• RECORDS FOR THIS EXERCISE:
============================================================
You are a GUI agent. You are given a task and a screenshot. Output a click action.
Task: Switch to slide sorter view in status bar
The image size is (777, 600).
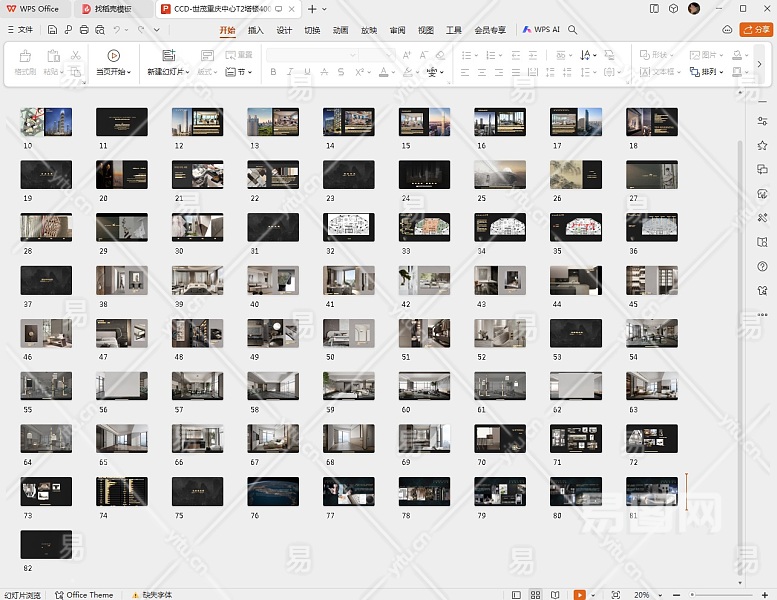pos(536,594)
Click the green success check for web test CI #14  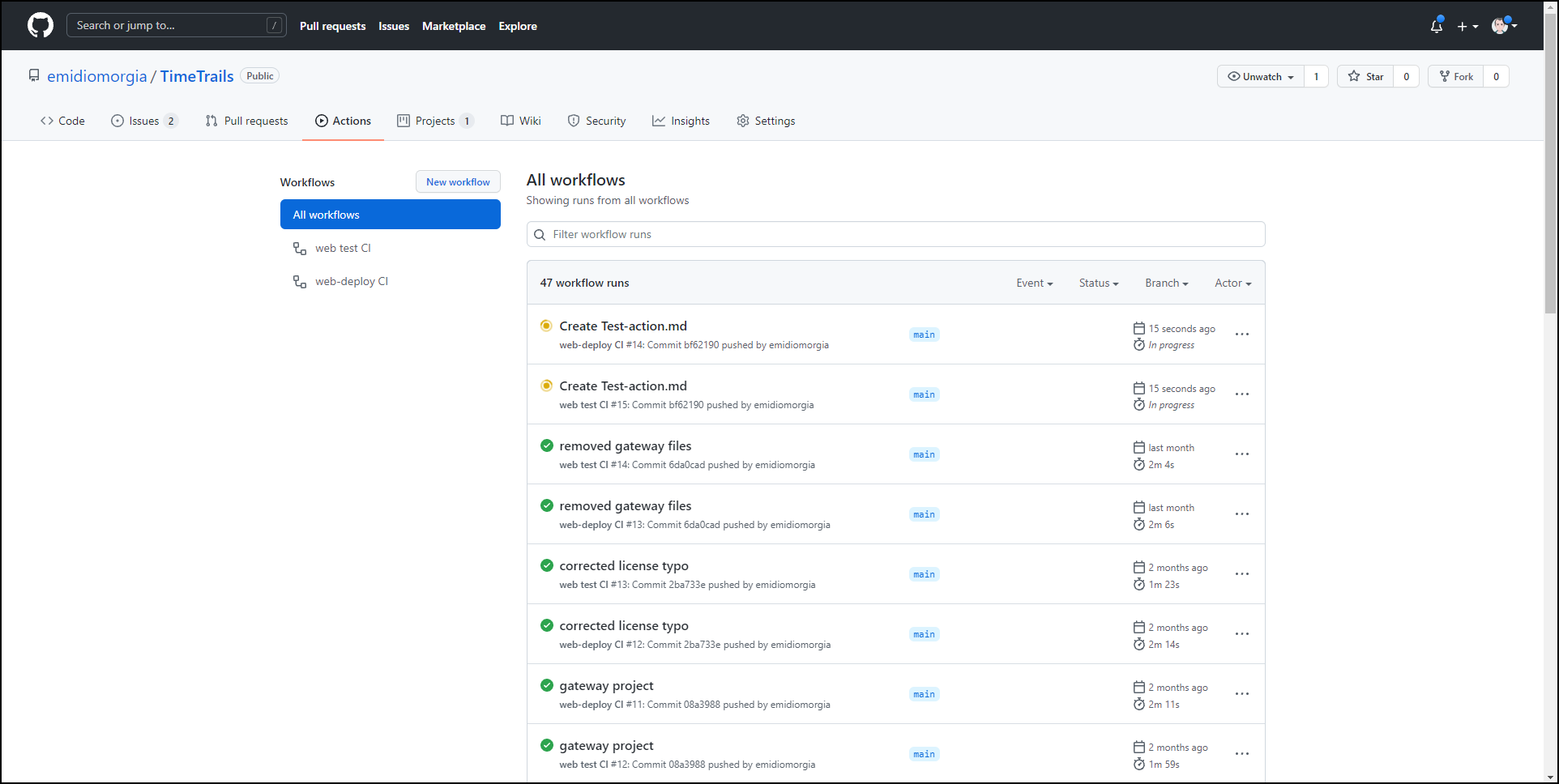point(546,445)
============================================================
• AIM OF THE EXERCISE:
Pull out each line above that has the word "status" in it.

• OUTPUT:
Task: Switch to slide sorter view in status bar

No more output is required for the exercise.